After Indonesian independence during Sukarno's leadership in 1966, Mutahar was assigned as Director General of Youth Affairs and Scout at the Ministry of Education and Culture of Indonesia until 1968 when Suharto's leadership. Furthermore, from 1969 to 1979, he became an employee of the Department of Foreign Affairs of the Republic of Indonesia. In addition, as a diplomat he was later appointed as Indonesian Ambassador to the Vatican in 1969–1973. But his last position in politics was as Secretary General of the Department of Foreign Affairs in 1974.

===Music composer career===
As a music composer, Mutahar was better known as H. Mutahar as his abbreviation name and has created nearly a hundred songs. His first work was Syukur, the song was written in Semarang on September 7, 1944 and was first introduced to the public in January 1945, a few months before the Proclamation of Indonesian Independence on August 17, 1945. Through the song of Syukur, Mutahar wanted to reveal a great praise and affirm to the listener that the homeland of Indonesia which will soon be free is a gift of God.

His second song was created in 1946 under the title Hari Merdeka. The song was created in the toilet of Hotel Garuda Yogyakarta, at that time he was roommate with Hoegeng Iman Santoso who are both in charge of escorting Sukarno. Hoegeng confused to find paper and pens because Mutahar rushed to pour his ideas onto the paper. Hari Merdeka is often played on the anniversary of the Proclamation. In addition, the song of Syukur and Hari Merdeka was ever reworked by Addie MS with a philharmonic orchestra in Australia.

His last works include Dirgahayu Indonesiaku (created in 1995 and became the official song on the 50th anniversary of Indonesian Independence), Hymne Almamater (Hymne Universitas Indonesia), and several other hymns born of his concern over the destruction of Indonesia's nature. One of the hymns of his creation, Hymne Pramuka (created in 1964) is today the official song for the Gerakan Pramuka Indonesia. For the children's song category, Mutahar was also a composer of several children's songs, including Gembira, Tepuk Tangan Silang-silang, Mari Tepuk, Slamatlah, Jangan Putus Asa, and Saat Berpisah.

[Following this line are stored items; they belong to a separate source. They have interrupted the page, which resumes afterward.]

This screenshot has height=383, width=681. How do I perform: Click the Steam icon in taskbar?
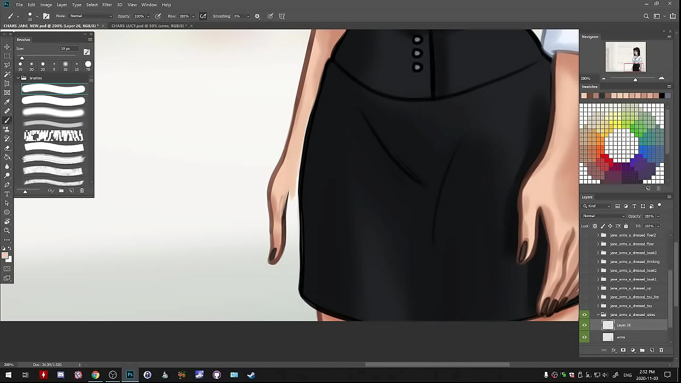251,375
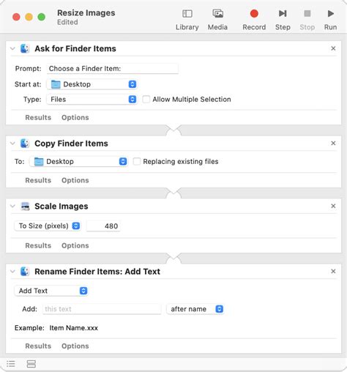Image resolution: width=347 pixels, height=372 pixels.
Task: Show the log list icon at bottom
Action: click(11, 364)

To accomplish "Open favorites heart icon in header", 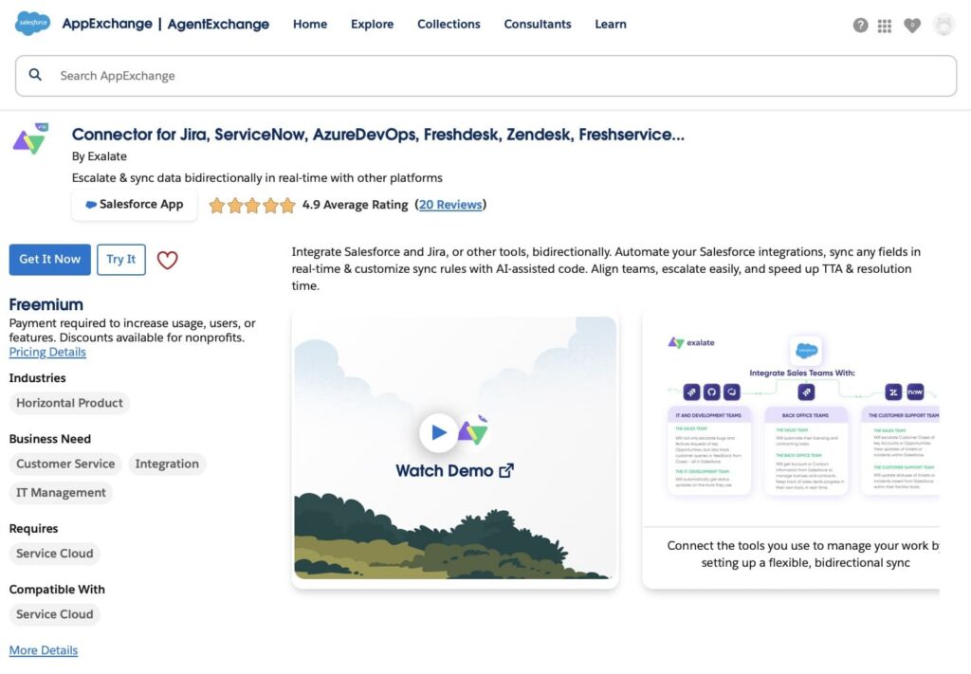I will point(912,26).
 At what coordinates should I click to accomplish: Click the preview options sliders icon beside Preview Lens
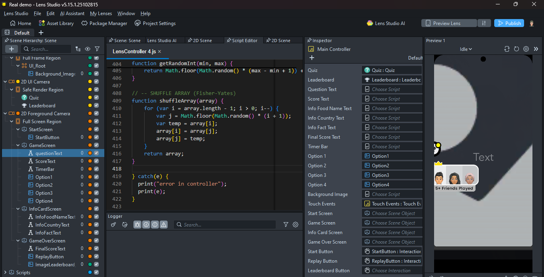click(484, 23)
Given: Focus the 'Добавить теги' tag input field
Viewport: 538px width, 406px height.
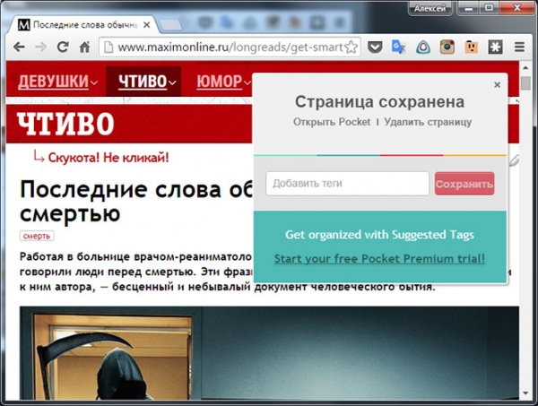Looking at the screenshot, I should pos(347,184).
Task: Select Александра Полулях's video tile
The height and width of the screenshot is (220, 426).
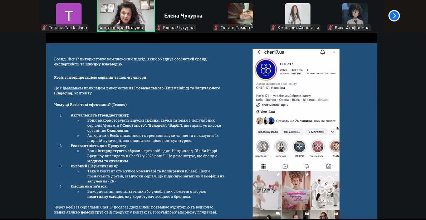Action: [126, 14]
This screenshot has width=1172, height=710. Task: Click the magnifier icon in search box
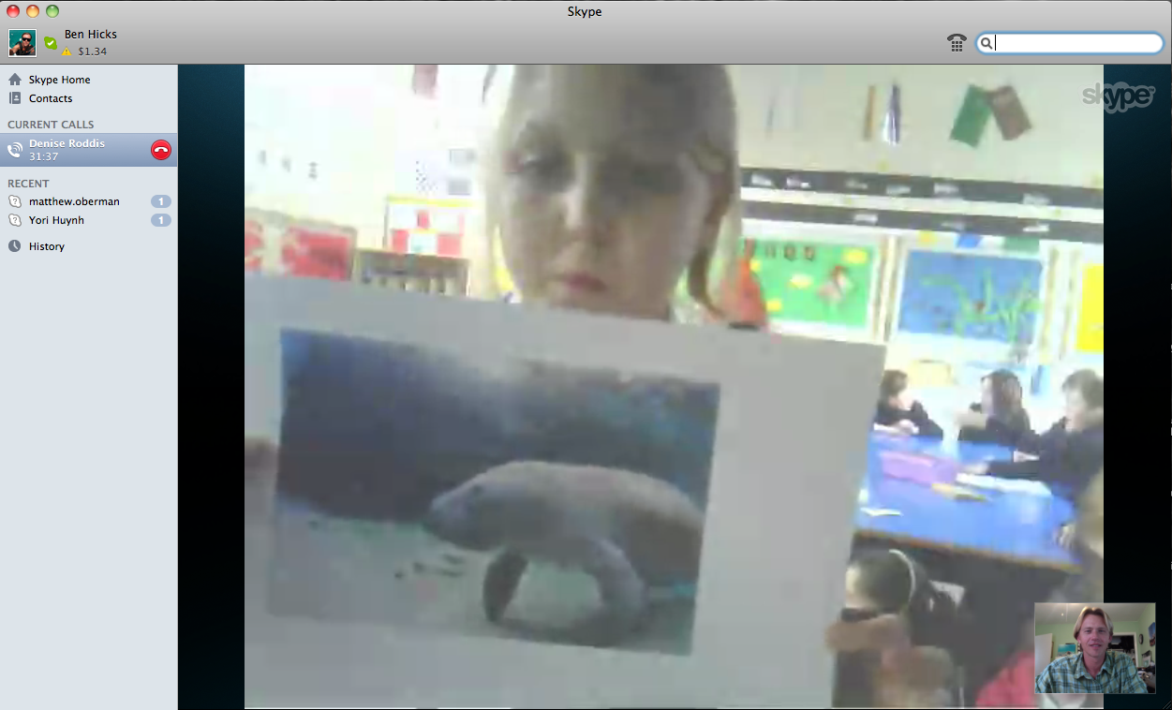click(x=987, y=43)
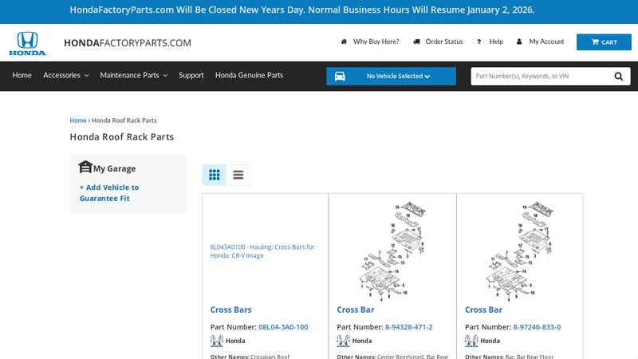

==Activities for the nation and people==

Major Mutahar was part of the 6-man color party that on 17 August 1946, just as the Indonesian National Revolution was raging, took on the first national flag raising ceremony in Yogyakarta in commemoration of the 1st anniversary of national independence, presided by President Sukarno at the Gedung Agung Palace. Together with 5 other youths with him as the escorts, he raised the Bendera Pusaka (the Flag of Indonesia) just as Indonesia Raya was played by a military band to a joyful populace. It would be repeated again in 1947 and 1949.

With the transfer of the capital to Jakarta, Mutahar did not see any flag raising ceremonies until 1966 at the Merdeka Palace but the flag raising method still remained. In 1967, he advised then President Suharto on the formation of the Pasukan Pengibar Bendera Pusaka or National Heirloom Flag Hoisting Troop, with a mission to escort, hoist and lower the flag during Independence Day and other national holiday celebrations in the national and regional levels. In time for the 22nd Independence Day, his suggestion was accepted. The Pasikbraka of today traces its origin to the 70-man color party that was formed for the 1967 Independence Day national flag ceremonies, he was the first mentor of the unit and helped chose and train its first generation personnel.

==Awards==
On February 15, 1961, Mutahar was awarded Bintang Mahaputra Pratama by the government of the Republic of Indonesia without a presidential decree. In addition, he also received the Bintang Gerilya award unknown dates and years of the conferment.